- _STATED GOAL_
Reproduce word for word the part of the music-business blog text below from "But David Emery" up to and including "Thanks David.".

- _GIVEN TEXT_
Category Archives: Books

The Music Business is a Cruel and Shallow Money Trench

“The music business is a cruel and shallow money trench, a long plastic hallway where thieves and pimps run free, and good men die like dogs. There’s also a negative side.”

Hunter S Thompson MusicBiz Quote

One of the best and most misused ‘quotes’ about the music industry, allegedly from Hunter S Thompson’s book “Generation of Swine: Tales of Shame and Degradation in the ’80s”

But David Emery at About.com dug around and sourced the correct quote from the book here:

Hunter-S-Thompson-TV Biz Quote

“The TV business is uglier than most things. It is normally perceived as some kind of cruel and shallow money trench through the heart of the journalism industry, a long plastic hallway where thieves and pimps run free and good men die like dogs, for no good reason.”

Thanks David.

Further Reading

Thieves and Pimps (HST Books)

“Where Thieves and Pimps Run Free” (About.com)

Generation of Swine (Google Books)

99th Floor Elevators vs. The Beatles

Moving on from my first national pop hit, ‘Hooked’ (as the 99th Floor Elevators) we struggled to come up with a follow up that PWL were happy with, then we finally finished ‘I’ll Be There’ which actually crawled onto the BBC Radio 1 playlist.

Anyway, recently I was browsing through some news archives and stumbled across a piece from the mid 90s in the Independent about how the Beatles had been ‘banned’ from the BBC Radio 1 playlist.

Radio 1 refuses to play `boring’ Beatles

Beatles-vs-99th-Floor-Eleva

Their John Lennon penned single, ‘Real Love’ , only the second Fab Four single since their split in 1970, despite entering the mid week charts in the top ten, had been left off the playlist to make way for “less established chart names” such as Goldie, Gat Decor and the 99th Floor Elevators.

Paul McCartney went on to say “The Beatles don’t need our new single to be a hit. Its not as if our careers depended on it” Too true of course but still a grin of self satisfaction that something you wrote had a hand in ‘banishing’ the Beatles from the national radio playlist!

The story even made it into the Keith Badman book ‘The Beatles Off The Record Volume 2: The Dream Is Over (Beatles Off the Record)

Download 99th Floor Elevators Torrent Sampler here

More info: Torrent Distribution Experiment

The Best Music Biz Book You’ve Never Heard Of

Sometimes when I’m looking around for inspiration for a post I’ll start researching one then wander off into a completely new subject matter all together. I began the weekend writing a piece on physical music distribution tips and ended up stumbling onto the KLF (again) via a 2007 link on Metafilter.

- _MATERIAL_
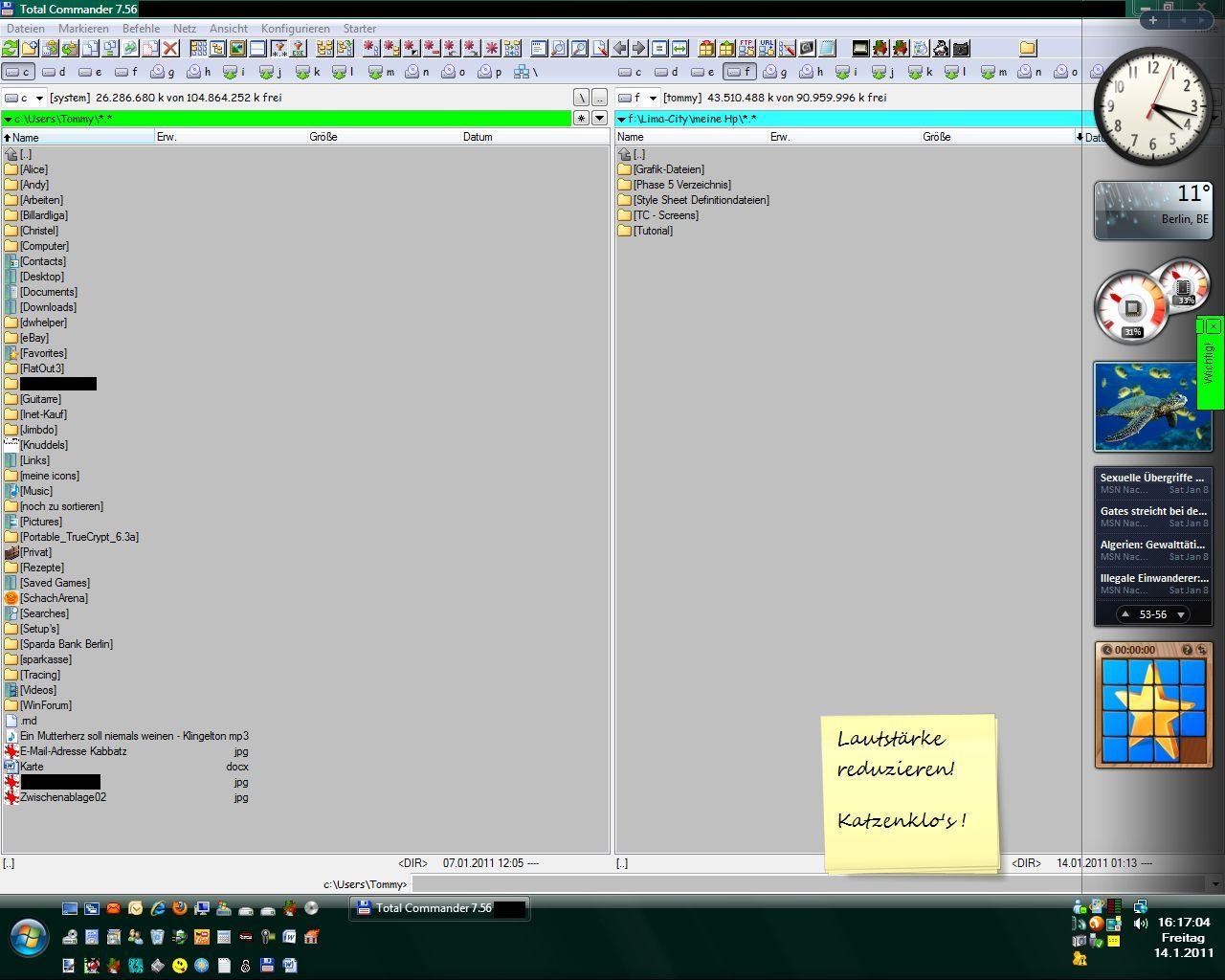Click the Refresh (reread source) toolbar icon
Viewport: 1225px width, 980px height.
click(x=11, y=48)
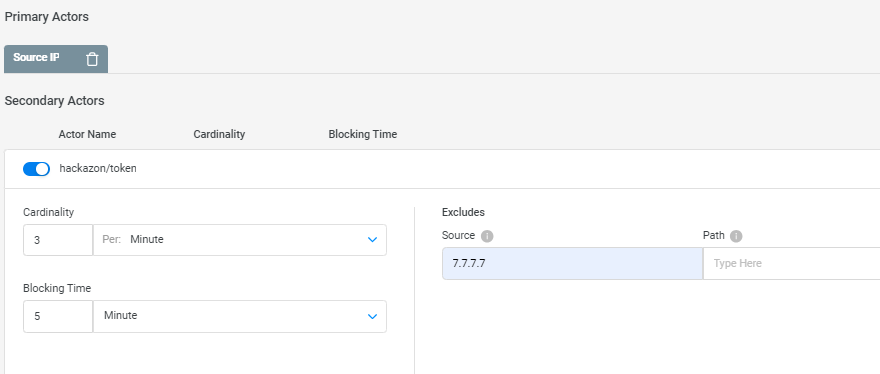Open the Cardinality Per Minute dropdown
Viewport: 880px width, 374px height.
[240, 240]
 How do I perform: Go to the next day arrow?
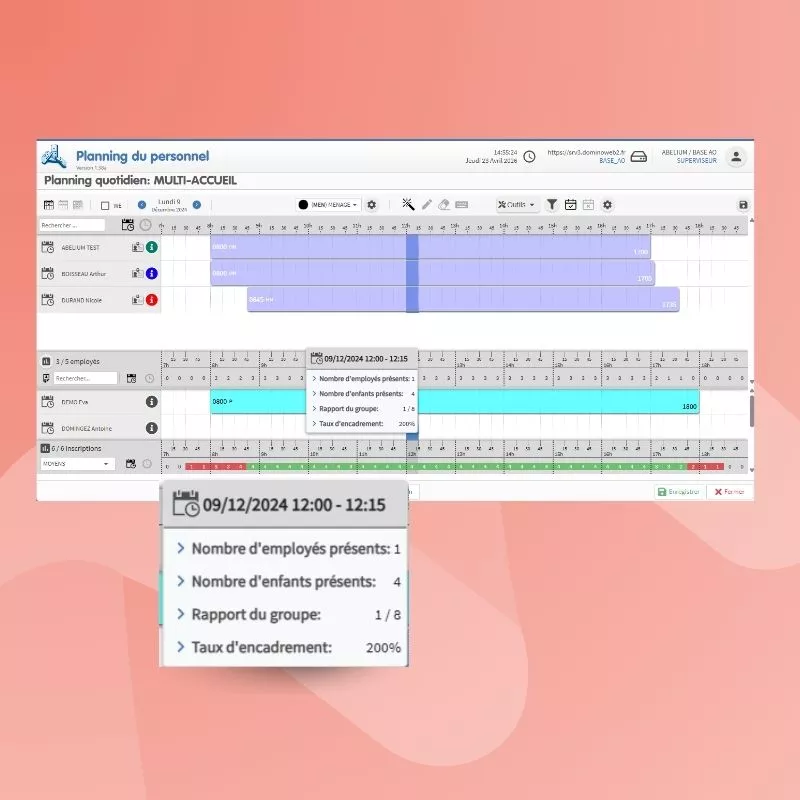point(197,205)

- _THE REPLY_
But David Emery at About.com dug around and sourced the correct quote from the book here:

Hunter-S-Thompson-TV Biz Quote

“The TV business is uglier than most things. It is normally perceived as some kind of cruel and shallow money trench through the heart of the journalism industry, a long plastic hallway where thieves and pimps run free and good men die like dogs, for no good reason.”

Thanks David.